Slothrop99 an hour ago | parent | next [-]

> aggressively rebrand

That had to be 20 years ago? Not that anyone likes the cable company.

As a comcast customer, their core internet service seems really solid. It comes in through some sketchy 1980s cables installed by some company who got bought by some company who got bought by Comcast. So occasionally a router in the back of a gas station blows up, the cable system wasn't exactly built to AT&T standards.

fc417fc802 an hour ago | parent [-]

> their core internet service seems really solid

If you ignore data caps the core service itself does seem to be much better these days than it was 10 let alone 25 years ago. But then again my sample set consists exclusively of locations where they have one or two FttH offerings as competition so it's not as though they could have remained in such markets without upgrading.

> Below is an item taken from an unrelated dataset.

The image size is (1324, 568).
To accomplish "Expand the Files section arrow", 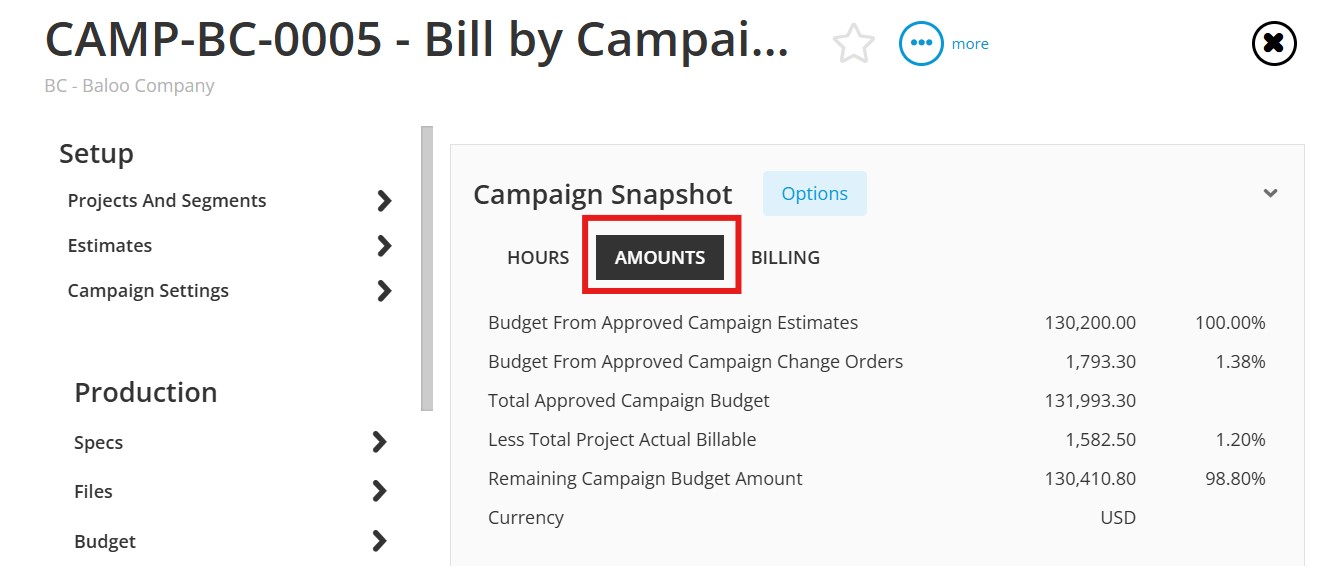I will (379, 491).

Somewhat tangentially I find it surprising how fast MoCA is when you consider the cables it runs on top of.

kube-system 7 hours ago | parent | prev | next [-]

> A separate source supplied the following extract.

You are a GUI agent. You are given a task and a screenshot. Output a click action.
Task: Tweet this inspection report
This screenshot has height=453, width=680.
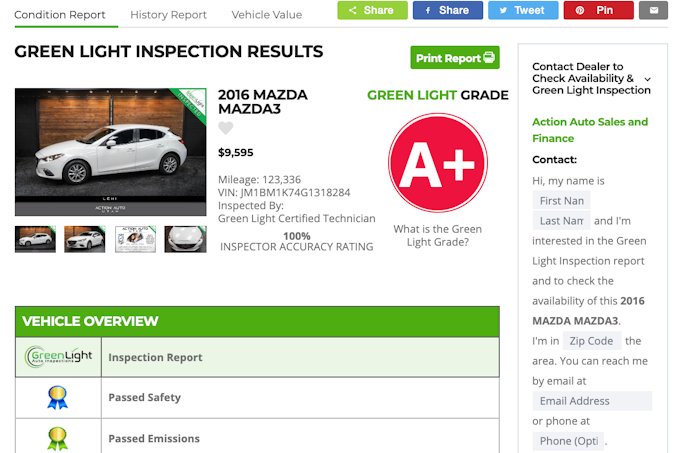(522, 11)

Comcast is a successful business in spite of their customer satisfaction. You don’t need to please your customers when when you can involuntarily extract their money anyway.

Robotbeat 7 hours ago | parent [-]

Comcast is not a rapidly growing company, though.

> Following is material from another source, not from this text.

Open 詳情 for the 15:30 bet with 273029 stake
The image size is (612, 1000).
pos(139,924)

This isn’t hypothetical. SpaceX is increasing Starlink revenue by like 50% per year. And their current Starlink constellation, about 10,000 satellites, has been launched entirely by Falcon 9. They’ve been waiting to launch much larger satellites on starship (in fact they had versions of these ready for several years now, and recently did suborbital tests of some of them on recent starship flights). Starship is about 5-10 times the capacity of Falcon 9, is fully reusable, & has larger diameter allowing much larger satellites. They asked for approval for roughly 40,000 of these larger satellites (~3 times the size of current ones, each about 10 times the bandwidth… and half of the 10,000 are even older designs), and they may eventually do about 100,000 of them & further increase the size and reduce latency (by operating at lower altitude). It’s not an exaggeration to say SpaceX intends to increase bandwidth by at least 100x, maybe a lot more. They intend to use a lot of this extra capacity to expand into mobile coverage as well. They are leveraging their platform for incredibly important national defense capabilities as well, and they operate as their own backhaul using on-board laser links. They can service anywhere in the world that will let them, including lucrative sectors like aviation. I do think it makes sense to value SpaceX as a rapidly growing business, not as a dividend-giving, plateaued ISP like Comcast.

This is all before even mentioning the idea of orbital datacenters.

SkiFire13 7 minutes ago | parent | next [-]

You're trying to justify SpaceX's valuation using Starlink, but it's clear from the S-1 that it makes up only for ~5% of SpaceX estimated TAM.

2 hours ago | parent | prev [-]
[deleted]
overfeed 5 hours ago | parent | prev [-]

> That would fit quite well with the general theme of prioritizing the interests of investors over all else.

It's not a "general theme", it's right there in the name of the economic system.